# What is needed
Show all lines of the listing that hold the word "computer".
(Input for this task Opens)
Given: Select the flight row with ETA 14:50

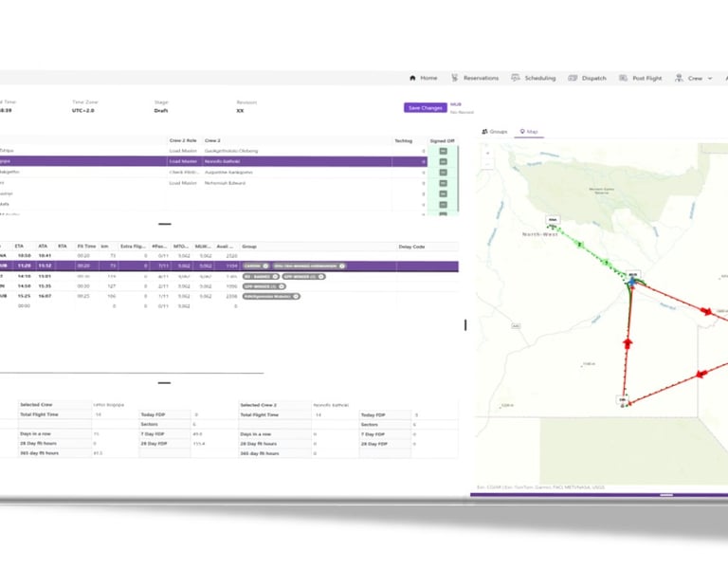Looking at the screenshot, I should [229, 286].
(Input for this task Closes)
(Input for this task Opens)
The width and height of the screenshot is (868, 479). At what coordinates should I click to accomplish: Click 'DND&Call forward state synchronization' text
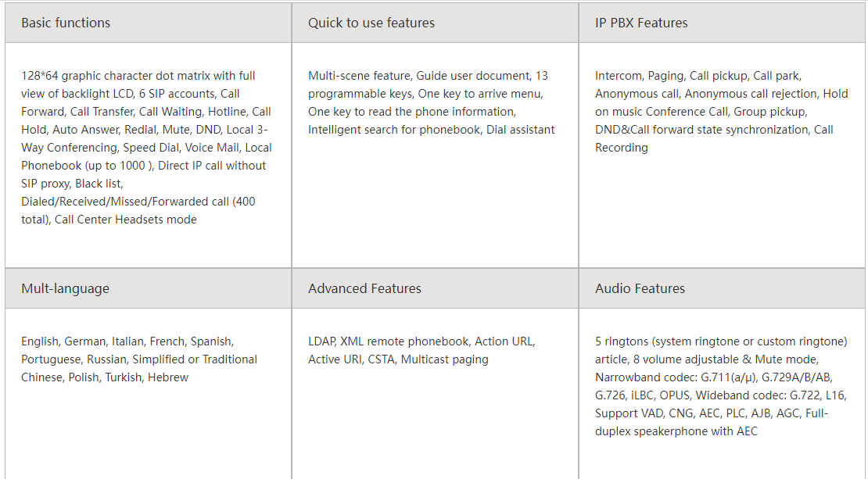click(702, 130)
(Input for this task Closes)
(Input for this task Opens)
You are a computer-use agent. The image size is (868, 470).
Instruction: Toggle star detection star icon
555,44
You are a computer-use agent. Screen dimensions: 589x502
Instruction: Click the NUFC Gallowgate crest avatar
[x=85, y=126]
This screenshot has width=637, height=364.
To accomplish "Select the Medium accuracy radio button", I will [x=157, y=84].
(Input for this task Closes)
# Your solution
You are a computer-use agent. The image size is (868, 470).
You are a computer-use agent. Screen dimensions: 589x502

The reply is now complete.